Authors: Dixit D, Endicott J, Burry L, Ramos L, Yeung SY, Devabhakthuni S, Chan C, Tobia A, Bulloch MN

Approximately 16-31% of patients in the intensive care unit (ICU) have an alcohol use disorder and are at risk for developing alcohol withdrawal syndrome (AWS). Patients admitted to the ICU with AWS have an increased hospital and ICU length of stay, longer duration of mechanical ventilation, higher costs, and increased mortality compared with those admitted without an alcohol-related disorder. Despite the high prevalence of AWS among ICU patients, no guidelines for the recognition or management of AWS or delirium tremens in the critically ill currently exist, leading to tremendous variability in clinical practice.

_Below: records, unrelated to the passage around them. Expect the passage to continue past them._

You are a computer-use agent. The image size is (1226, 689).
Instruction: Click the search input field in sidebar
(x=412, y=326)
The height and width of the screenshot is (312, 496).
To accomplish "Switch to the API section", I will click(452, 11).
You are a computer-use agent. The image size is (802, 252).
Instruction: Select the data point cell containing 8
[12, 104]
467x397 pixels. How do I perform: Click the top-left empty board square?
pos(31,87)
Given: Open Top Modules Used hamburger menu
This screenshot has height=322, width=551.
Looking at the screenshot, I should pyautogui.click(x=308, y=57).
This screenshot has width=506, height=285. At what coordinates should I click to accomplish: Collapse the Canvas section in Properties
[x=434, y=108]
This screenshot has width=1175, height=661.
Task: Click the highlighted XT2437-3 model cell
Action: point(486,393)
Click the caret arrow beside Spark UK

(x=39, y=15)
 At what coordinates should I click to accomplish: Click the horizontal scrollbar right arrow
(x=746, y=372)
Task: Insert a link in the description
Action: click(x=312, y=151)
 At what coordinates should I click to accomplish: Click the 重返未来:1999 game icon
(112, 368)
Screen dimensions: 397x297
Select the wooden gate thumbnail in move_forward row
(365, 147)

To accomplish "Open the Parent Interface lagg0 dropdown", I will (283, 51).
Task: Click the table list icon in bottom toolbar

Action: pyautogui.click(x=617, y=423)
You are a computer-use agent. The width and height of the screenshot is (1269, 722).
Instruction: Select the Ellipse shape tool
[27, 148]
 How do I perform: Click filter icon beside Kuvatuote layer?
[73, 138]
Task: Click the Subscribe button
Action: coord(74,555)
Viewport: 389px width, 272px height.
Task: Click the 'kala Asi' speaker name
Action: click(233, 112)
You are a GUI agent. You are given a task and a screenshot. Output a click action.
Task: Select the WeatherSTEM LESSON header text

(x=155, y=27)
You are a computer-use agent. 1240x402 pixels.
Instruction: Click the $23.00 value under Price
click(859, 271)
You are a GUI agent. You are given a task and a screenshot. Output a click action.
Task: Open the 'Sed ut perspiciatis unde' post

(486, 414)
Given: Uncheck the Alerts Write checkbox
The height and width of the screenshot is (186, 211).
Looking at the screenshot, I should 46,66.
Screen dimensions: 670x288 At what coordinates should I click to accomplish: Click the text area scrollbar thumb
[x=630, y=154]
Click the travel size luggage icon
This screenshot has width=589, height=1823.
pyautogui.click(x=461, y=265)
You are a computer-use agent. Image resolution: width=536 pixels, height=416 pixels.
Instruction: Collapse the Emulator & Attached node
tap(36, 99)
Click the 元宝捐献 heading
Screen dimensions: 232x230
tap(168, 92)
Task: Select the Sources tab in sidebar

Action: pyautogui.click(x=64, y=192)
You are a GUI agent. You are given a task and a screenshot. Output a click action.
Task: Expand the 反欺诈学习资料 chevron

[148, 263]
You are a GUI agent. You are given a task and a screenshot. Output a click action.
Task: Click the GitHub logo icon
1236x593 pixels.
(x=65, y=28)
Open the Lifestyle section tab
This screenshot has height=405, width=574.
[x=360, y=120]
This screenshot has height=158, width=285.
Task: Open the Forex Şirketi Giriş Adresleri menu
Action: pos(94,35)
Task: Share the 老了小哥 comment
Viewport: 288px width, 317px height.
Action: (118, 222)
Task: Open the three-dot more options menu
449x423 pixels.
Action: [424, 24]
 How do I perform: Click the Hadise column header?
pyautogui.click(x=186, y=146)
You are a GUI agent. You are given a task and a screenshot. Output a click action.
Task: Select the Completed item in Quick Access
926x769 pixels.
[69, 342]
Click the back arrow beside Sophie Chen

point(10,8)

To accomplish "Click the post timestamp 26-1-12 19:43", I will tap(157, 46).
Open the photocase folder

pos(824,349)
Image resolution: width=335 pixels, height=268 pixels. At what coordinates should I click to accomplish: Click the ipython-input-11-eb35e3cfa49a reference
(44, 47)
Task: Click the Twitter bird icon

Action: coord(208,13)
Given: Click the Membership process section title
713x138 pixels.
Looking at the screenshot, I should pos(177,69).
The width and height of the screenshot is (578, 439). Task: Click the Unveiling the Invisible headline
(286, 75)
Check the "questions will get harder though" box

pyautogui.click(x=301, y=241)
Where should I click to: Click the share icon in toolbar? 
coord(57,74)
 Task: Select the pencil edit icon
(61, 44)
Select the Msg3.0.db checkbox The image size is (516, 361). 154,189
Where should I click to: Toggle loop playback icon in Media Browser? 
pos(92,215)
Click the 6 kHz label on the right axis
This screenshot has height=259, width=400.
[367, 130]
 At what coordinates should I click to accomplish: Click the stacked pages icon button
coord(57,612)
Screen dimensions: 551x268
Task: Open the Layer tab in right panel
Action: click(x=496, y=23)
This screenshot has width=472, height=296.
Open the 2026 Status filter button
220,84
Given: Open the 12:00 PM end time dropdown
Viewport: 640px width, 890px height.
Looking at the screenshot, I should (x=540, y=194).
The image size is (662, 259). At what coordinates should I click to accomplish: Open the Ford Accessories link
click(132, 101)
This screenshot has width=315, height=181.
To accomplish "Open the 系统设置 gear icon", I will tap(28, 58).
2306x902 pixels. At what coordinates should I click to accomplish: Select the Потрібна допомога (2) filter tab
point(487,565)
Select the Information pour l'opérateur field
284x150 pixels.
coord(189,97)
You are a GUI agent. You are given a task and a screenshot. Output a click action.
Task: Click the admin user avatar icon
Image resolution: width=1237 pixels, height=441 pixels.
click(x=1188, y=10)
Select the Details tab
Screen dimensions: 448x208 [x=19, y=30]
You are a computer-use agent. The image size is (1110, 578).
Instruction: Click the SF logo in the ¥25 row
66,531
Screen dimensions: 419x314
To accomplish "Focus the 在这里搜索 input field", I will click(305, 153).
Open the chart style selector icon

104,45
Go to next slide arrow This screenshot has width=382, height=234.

Goals of care should include immediate management of dehydration, nutritional deficits, and electrolyte derangements; relief of withdrawal symptoms; prevention of progression of symptoms; and treatment of comorbid illnesses. Symptom-triggered treatment of AWS with γ-aminobutyric acid receptor agonists is the cornerstone of therapy. Benzodiazepines are most studied and are often the preferred first-line agents due to their efficacy and safety profile. However, controversy still exists as to who should receive treatment, how to administer benzodiazepines, and which benzodiazepine to use. Although most patients with AWS respond to usual doses of benzodiazepines, ICU clinicians are challenged with managing benzodiazepine-resistant patients. Recent literature has shown that using an early multimodal approach to managing benzodiazepine-resistant patients appears beneficial in rapidly improving symptoms. This review highlights the results of recent promising studies published between 2011 and 2015 evaluating adjunctive therapies for benzodiazepine-resistant alcohol withdrawal such as antiepileptics, baclofen, dexmedetomidine, ethanol, ketamine, phenobarbital, propofol, and ketamine. We provide guidance on the places in therapy for select agents for management of critically ill patients in the presence of AWS. This article is protected by copyright. All rights reserved.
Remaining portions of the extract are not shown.